Read the entries below and pull out each line with the string "Lisieux".

##### Available data

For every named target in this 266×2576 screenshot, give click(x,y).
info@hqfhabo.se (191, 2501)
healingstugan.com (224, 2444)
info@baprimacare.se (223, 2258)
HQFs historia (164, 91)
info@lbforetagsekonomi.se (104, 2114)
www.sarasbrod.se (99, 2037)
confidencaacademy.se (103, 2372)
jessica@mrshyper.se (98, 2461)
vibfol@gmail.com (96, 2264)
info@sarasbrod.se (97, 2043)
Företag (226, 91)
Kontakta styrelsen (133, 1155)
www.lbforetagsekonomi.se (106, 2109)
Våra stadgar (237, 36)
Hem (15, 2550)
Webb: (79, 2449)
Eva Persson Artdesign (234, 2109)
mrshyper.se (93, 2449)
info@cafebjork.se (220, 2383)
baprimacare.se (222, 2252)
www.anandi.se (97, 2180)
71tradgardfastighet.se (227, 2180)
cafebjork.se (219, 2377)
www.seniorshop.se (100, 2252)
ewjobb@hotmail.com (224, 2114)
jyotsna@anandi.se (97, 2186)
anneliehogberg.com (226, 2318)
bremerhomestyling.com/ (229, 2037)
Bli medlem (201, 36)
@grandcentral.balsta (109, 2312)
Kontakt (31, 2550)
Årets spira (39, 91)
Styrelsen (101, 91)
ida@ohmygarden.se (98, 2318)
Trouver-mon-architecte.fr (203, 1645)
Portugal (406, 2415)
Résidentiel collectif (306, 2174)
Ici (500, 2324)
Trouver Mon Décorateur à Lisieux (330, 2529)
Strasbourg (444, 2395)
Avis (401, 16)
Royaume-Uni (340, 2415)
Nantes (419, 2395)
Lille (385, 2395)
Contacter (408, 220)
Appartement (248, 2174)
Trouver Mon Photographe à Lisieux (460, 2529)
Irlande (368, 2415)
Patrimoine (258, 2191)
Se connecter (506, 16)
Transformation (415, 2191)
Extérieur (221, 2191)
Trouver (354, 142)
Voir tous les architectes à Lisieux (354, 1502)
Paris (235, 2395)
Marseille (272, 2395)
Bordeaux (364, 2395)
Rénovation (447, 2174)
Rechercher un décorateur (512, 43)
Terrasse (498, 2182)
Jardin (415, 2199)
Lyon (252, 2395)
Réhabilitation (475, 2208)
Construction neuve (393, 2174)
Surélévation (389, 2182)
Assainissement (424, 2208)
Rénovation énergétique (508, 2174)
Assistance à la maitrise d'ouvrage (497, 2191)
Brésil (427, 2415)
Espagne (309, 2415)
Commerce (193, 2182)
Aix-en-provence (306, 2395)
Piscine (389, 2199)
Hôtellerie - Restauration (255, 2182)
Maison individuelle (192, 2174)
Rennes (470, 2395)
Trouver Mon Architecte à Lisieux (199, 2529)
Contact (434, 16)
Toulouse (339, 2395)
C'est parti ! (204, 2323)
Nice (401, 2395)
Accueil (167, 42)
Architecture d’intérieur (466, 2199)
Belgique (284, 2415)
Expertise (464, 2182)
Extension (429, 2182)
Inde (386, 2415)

##########

Reply to the task
Trouver Mon Décorateur à Lisieux (330, 2529)
Trouver Mon Photographe à Lisieux (460, 2529)
Voir tous les architectes à Lisieux (354, 1502)
Trouver Mon Architecte à Lisieux (199, 2529)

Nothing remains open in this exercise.